▶ [DATA SECTION]
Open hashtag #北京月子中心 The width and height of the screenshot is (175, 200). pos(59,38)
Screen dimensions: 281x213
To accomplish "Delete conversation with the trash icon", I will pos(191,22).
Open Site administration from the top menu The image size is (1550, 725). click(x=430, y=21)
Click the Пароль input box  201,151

==

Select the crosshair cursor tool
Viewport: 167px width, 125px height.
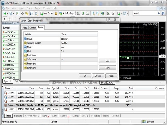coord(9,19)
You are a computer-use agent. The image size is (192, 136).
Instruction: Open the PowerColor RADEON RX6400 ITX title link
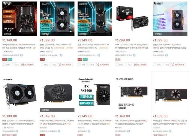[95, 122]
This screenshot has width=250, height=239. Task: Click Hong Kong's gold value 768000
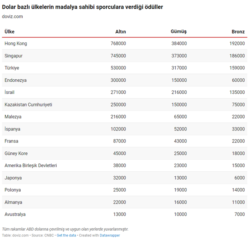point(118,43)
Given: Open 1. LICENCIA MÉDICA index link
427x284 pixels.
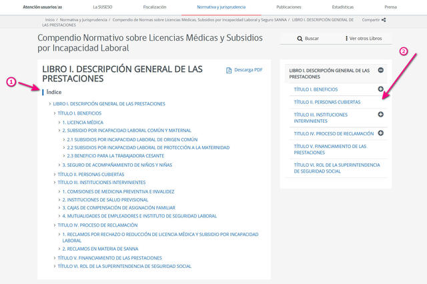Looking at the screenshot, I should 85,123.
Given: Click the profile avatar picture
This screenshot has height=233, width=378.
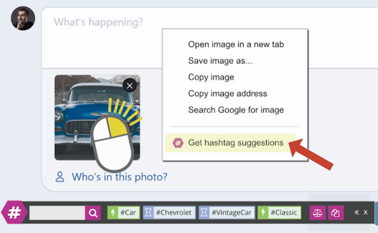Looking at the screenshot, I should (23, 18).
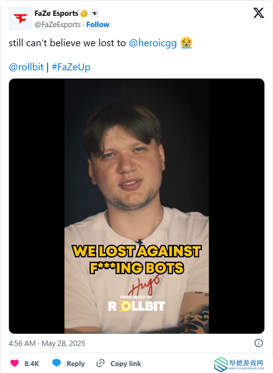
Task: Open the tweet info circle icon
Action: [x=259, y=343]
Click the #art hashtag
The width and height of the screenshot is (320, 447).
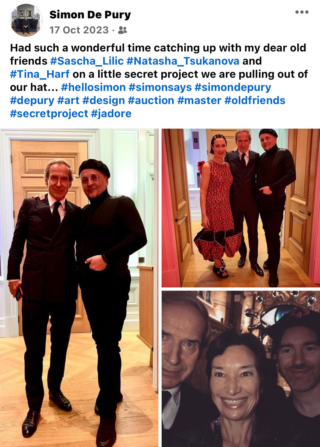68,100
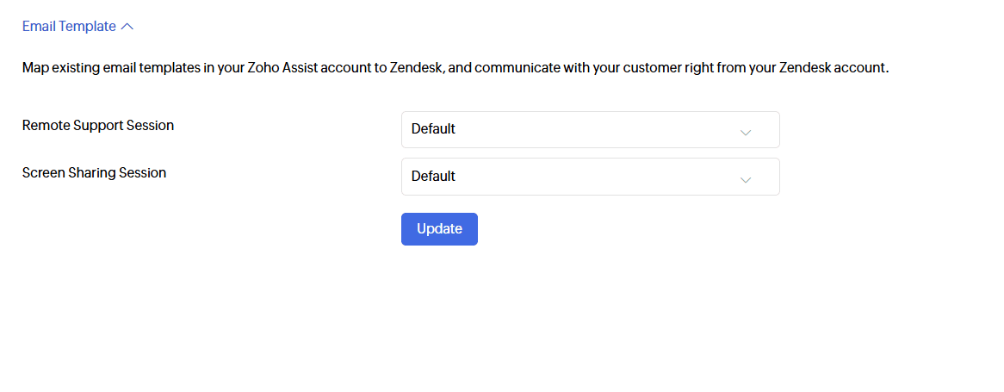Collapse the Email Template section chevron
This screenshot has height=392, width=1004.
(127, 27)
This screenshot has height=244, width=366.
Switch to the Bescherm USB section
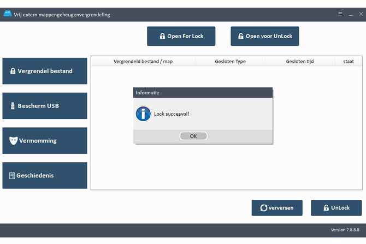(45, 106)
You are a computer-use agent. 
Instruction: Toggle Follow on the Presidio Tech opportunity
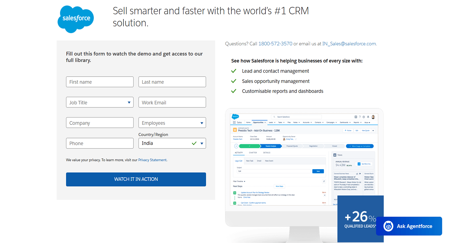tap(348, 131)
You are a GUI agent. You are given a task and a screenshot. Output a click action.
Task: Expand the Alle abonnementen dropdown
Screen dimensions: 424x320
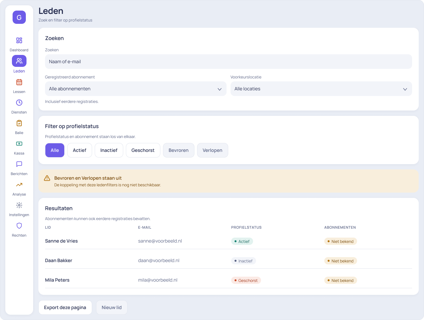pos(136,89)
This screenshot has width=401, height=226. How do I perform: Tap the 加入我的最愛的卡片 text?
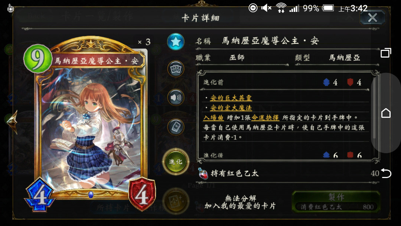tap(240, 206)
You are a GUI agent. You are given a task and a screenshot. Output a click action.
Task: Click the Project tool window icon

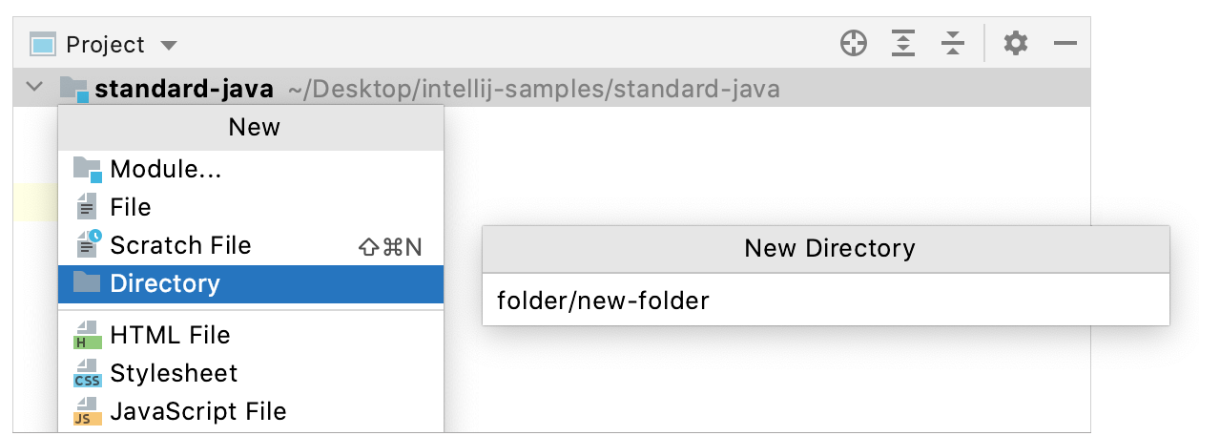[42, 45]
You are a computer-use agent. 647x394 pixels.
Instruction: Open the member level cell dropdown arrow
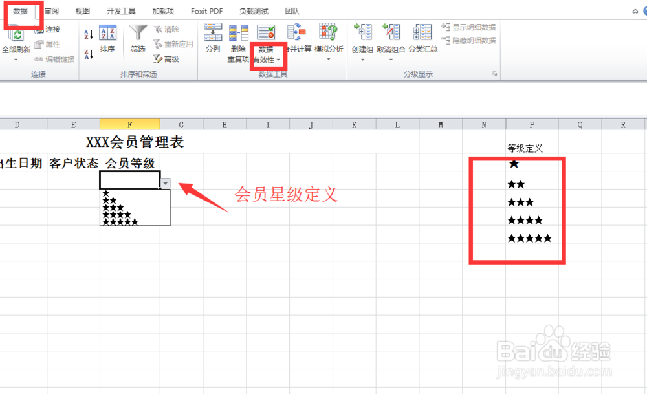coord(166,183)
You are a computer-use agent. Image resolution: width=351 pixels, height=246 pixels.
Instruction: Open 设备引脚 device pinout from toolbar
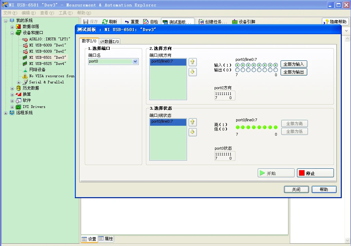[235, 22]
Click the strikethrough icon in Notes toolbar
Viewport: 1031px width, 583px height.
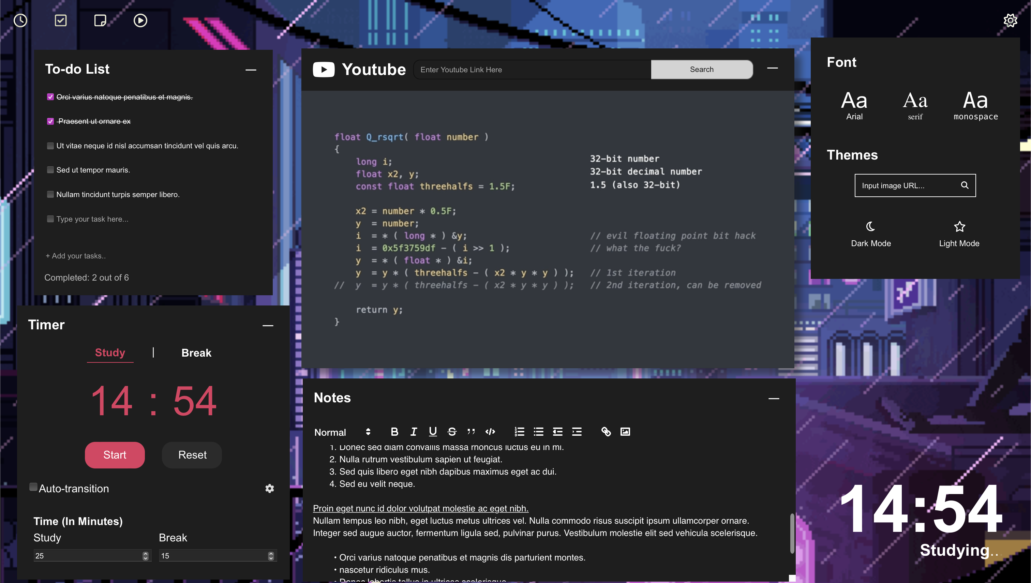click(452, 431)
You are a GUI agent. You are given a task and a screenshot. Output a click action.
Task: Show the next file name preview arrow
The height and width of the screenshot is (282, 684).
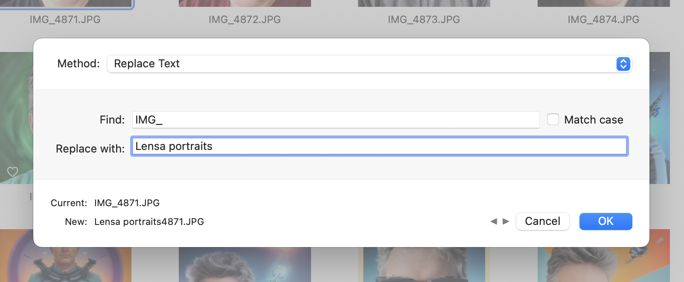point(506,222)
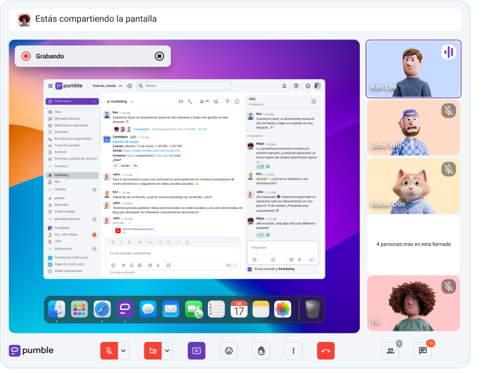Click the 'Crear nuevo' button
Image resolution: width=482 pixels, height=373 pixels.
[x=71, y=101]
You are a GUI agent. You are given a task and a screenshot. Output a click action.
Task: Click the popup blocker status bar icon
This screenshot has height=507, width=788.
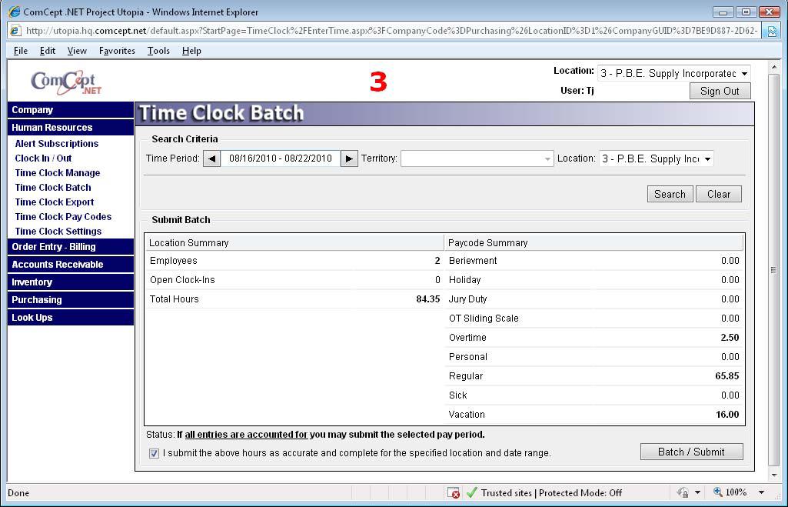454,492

▶ [TASK DIRECTIONS]
Above this task is a listing. Restate, word for word and with nothing added, the lines from the one with "Open Site administration" through the one with "Click the Пароль".

▶ [TASK ANSWER]
Open Site administration from the top menu The image size is (1550, 725). click(x=430, y=21)
Click the Пароль input box  201,151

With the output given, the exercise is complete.